Initially subduction was north of Gallego. Between 25 and 20 Ma, the Ontong Java Plateau made it to the subduction zone. Due to the thick crust of the Ontong Java Plateau, subduction ceased. Moderen subduction began 5-8 Ma, where subduction underwent a subduction polarity reversal, creating the modern subduction orientation south of Gallego. Subduction continues today which created the southern Solomon Islands, including Guadalcanal and Gallego.

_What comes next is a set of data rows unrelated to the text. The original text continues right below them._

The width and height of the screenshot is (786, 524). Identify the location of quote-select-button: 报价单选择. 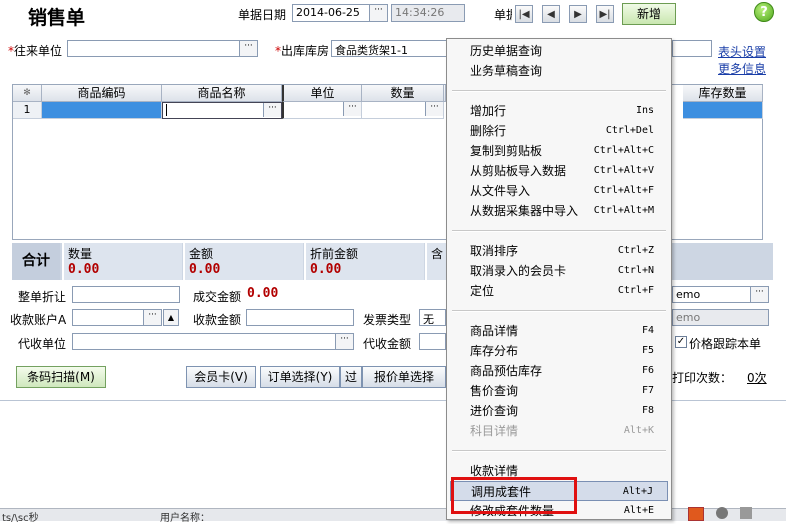
(404, 377).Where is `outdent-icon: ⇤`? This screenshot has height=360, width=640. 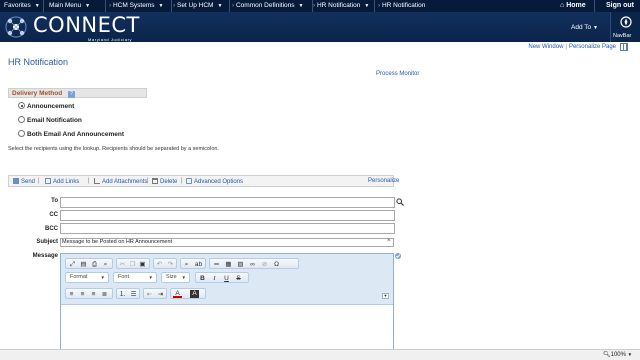
outdent-icon: ⇤ is located at coordinates (150, 294).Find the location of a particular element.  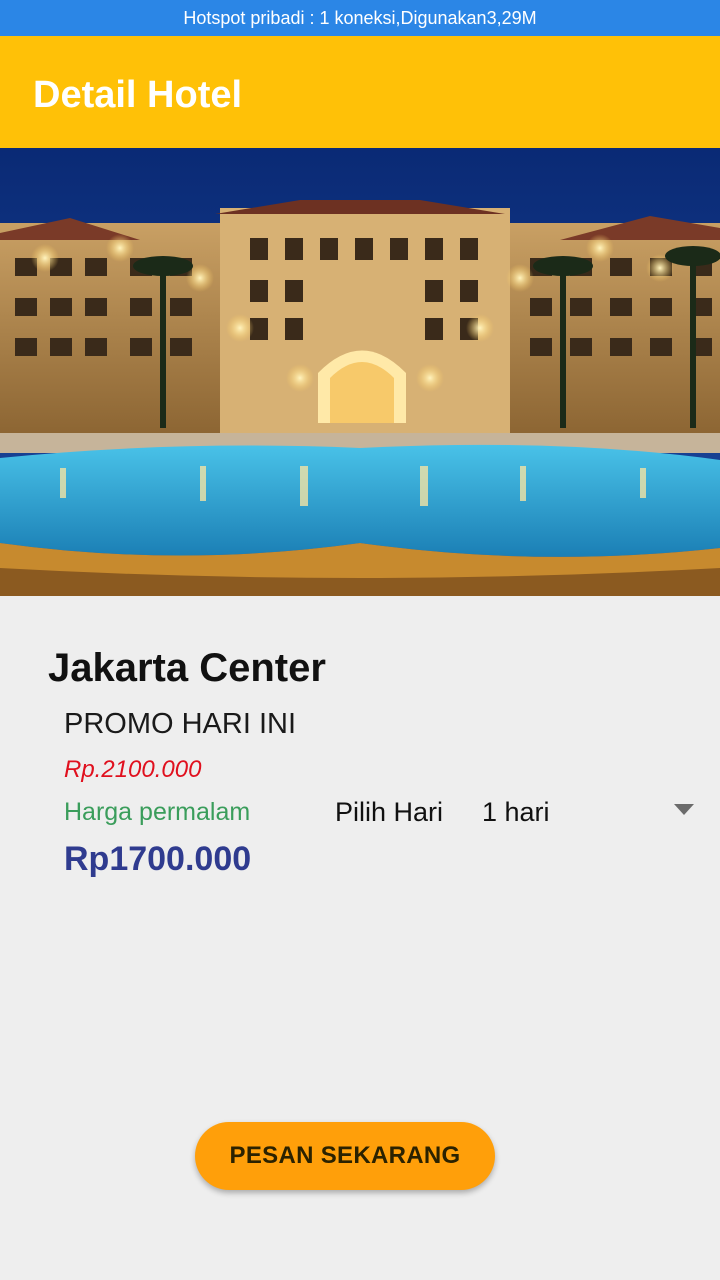

page-title: Detail Hotel is located at coordinates (138, 95).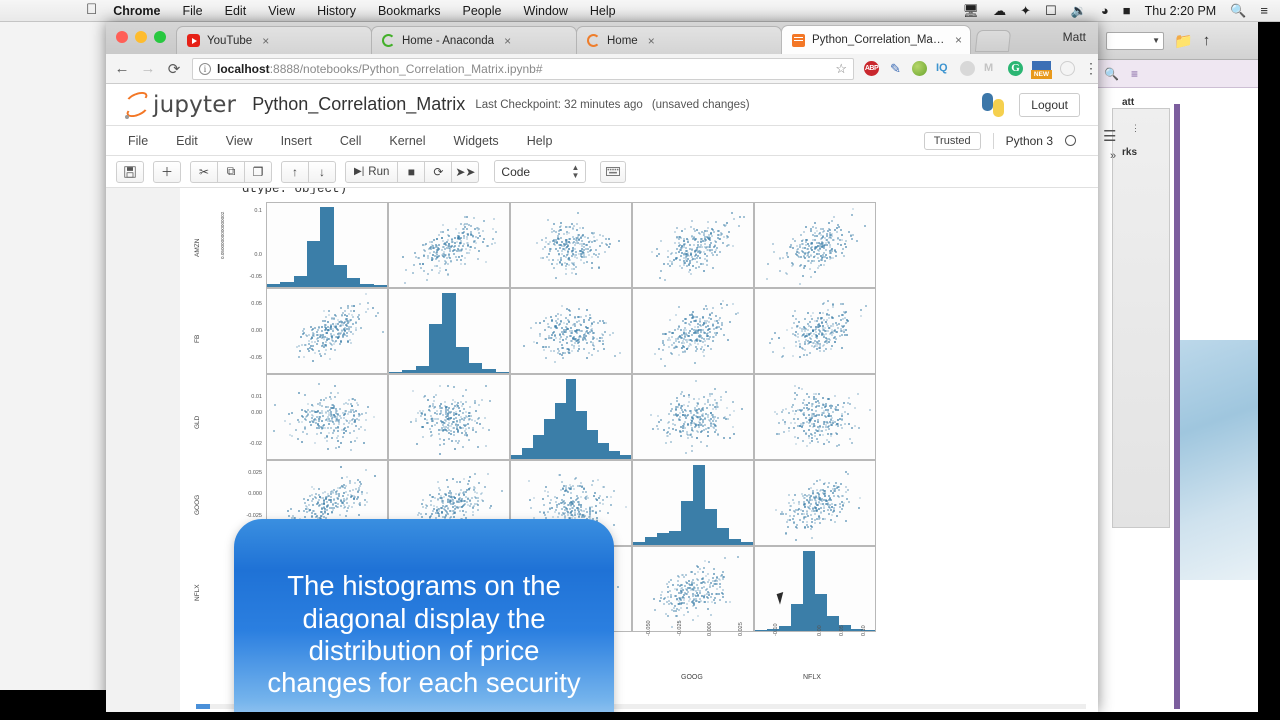 This screenshot has width=1280, height=720. Describe the element at coordinates (1000, 10) in the screenshot. I see `cloud-icon: ☁` at that location.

The central Gallego volcanic ridge has 4 distinct craters; Gallego, Popori (oldest), Talulu, and Komambulu. The caldera structure has been deeply eroded away, with only the volcanic interior visible today. Lava/pyroclastic laharic flows are seen extending from the central crater. It is thought that this volcanic complex was quite wide measuring (12 km/7.5 miles) across.

Lava composition varies greatly with layers of basalt, basaltic andesite, andesite, dacite, and rhyolite. These are moderate in calc-alkali. Mineralisation occurs as sulphide stockworks of
porphyry-copper style, as sulphides in the andesites and volcanic
porphyries and as hydrothermal epithermal mineralisation in altered, reworked andesitic pyroclastics (Gold Ridge, Guadalcanal).